Thursday, February 26, 2009

get unsaved before you can get saved.

The necessary requirement to get ‘unsaved’ before getting ‘saved.’

by Geoffrey R. Kirkland

The prevailing notion today that “man is basically ‘good’” has infected all of us—none excluded. This thought is, at its core, nothing new. Pelagius, the British monk who lived in 350 AD, believed this same reasoning. He thought that humans were born ‘good’—that is, with the same human nature and human perfection that Adam had when he was born (pre-fall, of course). Then, it isn’t until that person chooses to sin that he/she becomes a sinner. But this demands that we ask: “Is there anyone who is fundamentally good?” If so, then a person can initiate relationship with God and can have a part to play in his/her salvation. If not, however, then God is the one who must save us and come to us and initiate all reconciliation with us because we are ‘dead in sin’ (Rom 5:12).

Last night, I preached at our Mid-Week service on Psalm 14. If there is one Scripture in the Bible that absolutely, undeniably, and clearly proves the total (or radical) depravity of all mankind, this is it. When God says something once, we listen up! When God says something twice, it demands out utmost and keenest attention. But when God says something three times, “Read, Mark, Learn, and Inwardly Digest it” (Book of Common Prayer). And this is the case with Psalm1 4. Not only is it repeated almost verbatim in Psalm 53, but Paul quotes the text in his argumentation in Romans 3:10-20. God makes overwhelmingly clear that He wants us to know that we are sinners—period.

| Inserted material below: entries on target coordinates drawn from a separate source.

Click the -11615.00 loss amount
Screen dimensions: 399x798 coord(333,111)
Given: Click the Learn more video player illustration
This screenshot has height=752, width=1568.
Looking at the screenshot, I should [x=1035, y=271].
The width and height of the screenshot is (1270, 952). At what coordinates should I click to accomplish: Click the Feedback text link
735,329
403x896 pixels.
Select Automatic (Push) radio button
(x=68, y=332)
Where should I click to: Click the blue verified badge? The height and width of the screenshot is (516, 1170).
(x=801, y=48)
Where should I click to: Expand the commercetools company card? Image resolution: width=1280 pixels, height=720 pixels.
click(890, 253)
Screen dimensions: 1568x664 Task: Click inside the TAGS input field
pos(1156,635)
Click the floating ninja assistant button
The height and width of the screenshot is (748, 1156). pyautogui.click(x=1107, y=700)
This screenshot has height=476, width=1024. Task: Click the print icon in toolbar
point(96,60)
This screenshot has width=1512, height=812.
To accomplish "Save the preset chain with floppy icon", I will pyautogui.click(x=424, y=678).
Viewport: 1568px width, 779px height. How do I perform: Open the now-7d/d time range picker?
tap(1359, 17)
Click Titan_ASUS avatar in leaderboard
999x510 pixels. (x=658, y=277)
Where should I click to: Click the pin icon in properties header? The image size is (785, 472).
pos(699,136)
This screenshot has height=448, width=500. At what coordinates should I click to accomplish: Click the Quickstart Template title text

I found as I studied the psalm 2 main points: first, the depravity of mankind (vv.1-6) and second, the deliverance from Yahweh (v.7). The psalm takes everyone down to rock bottom in humiliation, sin, dead‘ness’, wickedness, depravity, and helplessness before he gives gospel light at the end of the psalm. And this is the way it ought to be with our preaching. As a footnote here, we as preachers ought not to tear people down with the guilt of sin without offering them the matchless and overabundant grace and forgiveness offered in the cleansing blood of Jesus Christ! And this is precisely what David does—he offers salvation and deliverance and prays for it to come after blasting all humanity with depravity.

My subpoints last night under the depravity of mankind (vv.1-6) were as follows:

--The inability of doing anything good (1)

--The inability of seeking after God (2)

--The inability of pleasing God (3)

Then in verses 4-6, David elucidates the futility of depravity in saying that they (the wicked) never learn (v.4), they never rest (v.5), and they never win (v.6). Verse 7 concludes with a prayerful plea that God would bring the salvation and deliverance of Israel to all the depraved (vv.1-6). And, when this comes, rejoicing and gladness must follow. Does it in your life?

Consider this quote from a commentator who helps summarize, I believe, the truths contained in this psalm:

We deceive ourselves into thinking that man, on his own, really does seek God. Don’t all the religion and rituals and practices from the beginning of time demonstrate that man does indeed seek God? Not at all. If man initiates the search then he doesn’t seek the true God, the God of the Bible. Instead he seeks an idol that he makes himself” (David Guzik).

In conclusion, re-read and consider how Paul wrote it in the NT:

Ephesians 2:1-9 And you were dead in your trespasses and sins, 2 in which you formerly walked according to the course of this world, according to the prince of the power of the air, of the spirit that is now working in the sons of disobedience. 3 Among them we too all formerly lived in the lusts of our flesh, indulging the desires of the flesh and of the mind, and were by nature children of wrath, even as the rest. 4 But God, being rich in mercy, because of His great love with which He loved us, 5 even when we were dead in our transgressions, made us alive together with Christ (by grace you have been saved), 6 and raised us up with Him, and seated us with Him in the heavenly places in Christ Jesus, 7 so that in the ages to come He might show the surpassing riches of His grace in kindness toward us in Christ Jesus. 8 For by grace you have been saved through faith; and that not of yourselves, it is the gift of God; 9 not as a result of works, so that no one may boast.